As an apprentice my JM and I drove 2.5 hrs in a winter storm to change a photo cell on a compressor building. We took 5 minute turns outside to work on the PC. It took the two of us 45 minutes to change. Damn it was miserable.


----------



## sbrn33 (Mar 15, 2007)

This morning i spent about an hour 40 feet up in the air mounding a telemetry antenna . _9 25 mile an hour winds. 
Last week I was on the same job putting in one of your OPPD rated 200 ampere 7 jaw sockets that I paid about $400. I wasn't as cold then as I was still livid pissed from taking the screwing on the socket.


----------



## Forge Boyz (Nov 7, 2014)

Last week when it was so cold I kept pushing an outside job off. I ended up driving there in a snow storm to get it done.

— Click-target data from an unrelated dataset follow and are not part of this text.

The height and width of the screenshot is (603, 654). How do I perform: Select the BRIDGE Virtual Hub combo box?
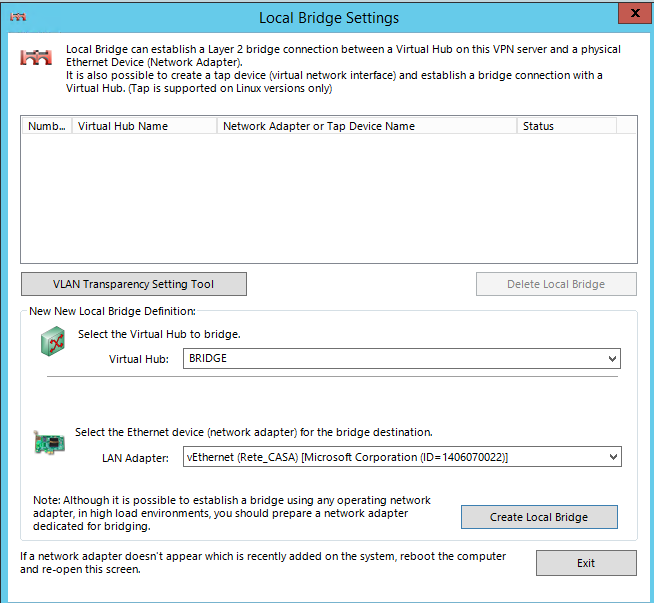point(402,359)
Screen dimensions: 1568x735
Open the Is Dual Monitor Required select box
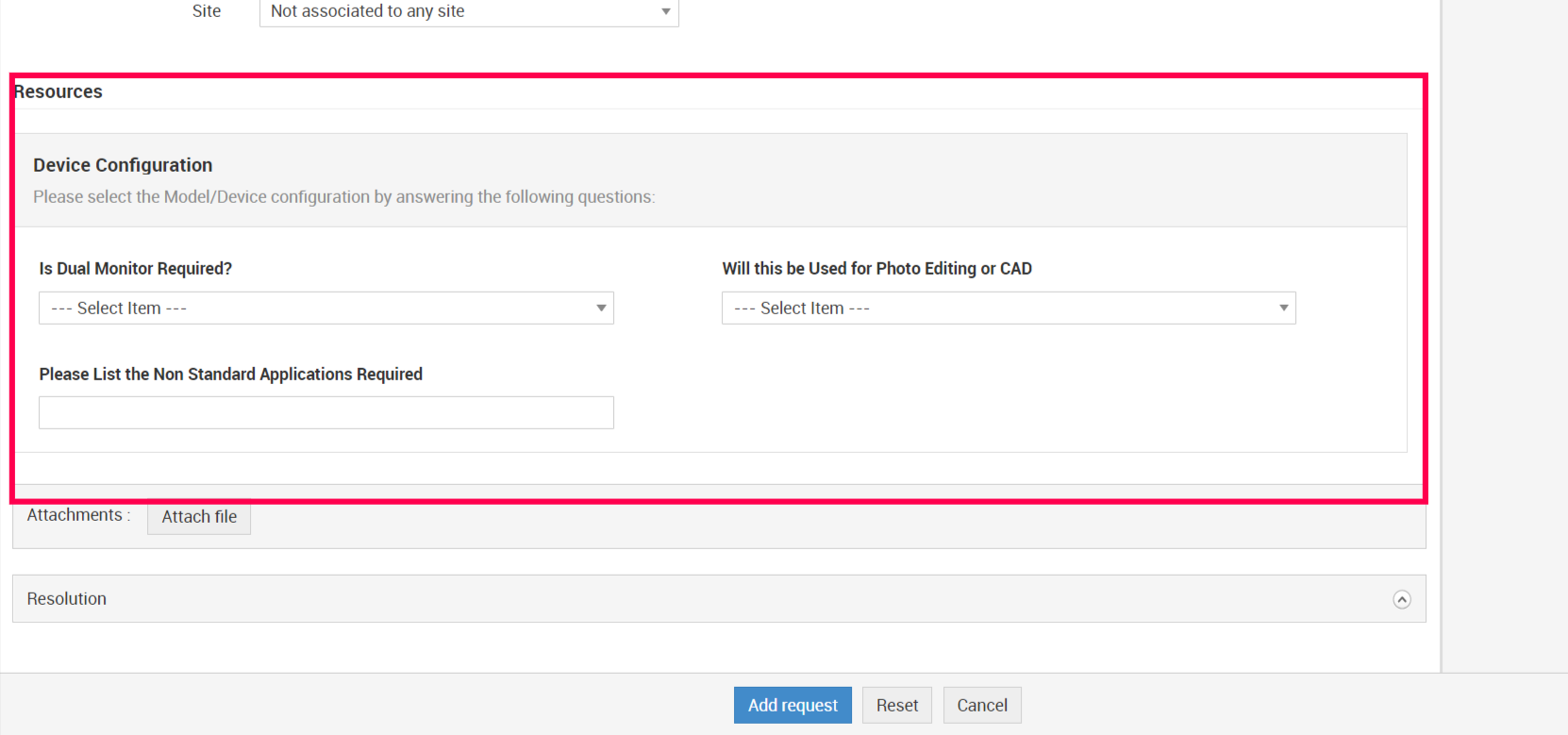[x=325, y=309]
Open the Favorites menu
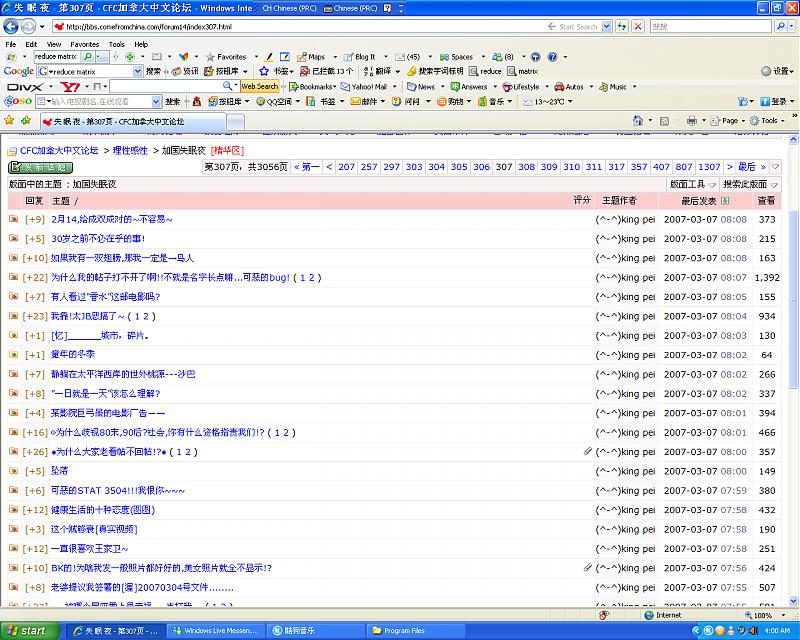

Sent from my Moto Z (2) using Tapatalk


----------



## Going_Commando (Oct 1, 2011)

I was working on a job 11 years ago putting a service in a building when it was -something outside, and we had to heat up the wire over a propane heater and pre-bend it so the insulation wouldn't snap when fighting with it from a disconnect to a panel.

Another time I was working on a service when it was -something and I went over to open the sliding door of my van, but there was a little bit of ice holding the door closed. I gave the door handle a good tug and the handle broke and back I flew into a snowbank.


----------



## MechanicalDVR (Dec 29, 2007)

Forge Boyz said:


> Last week when it was so cold I kept pushing an outside job off. I ended up driving there in a snow storm to get it done.


Fickle finger of fate....


----------



## 99cents (Aug 20, 2012)

I can’t really think of a cold weather story except for the time I ran into a white car parked beside a snow bank.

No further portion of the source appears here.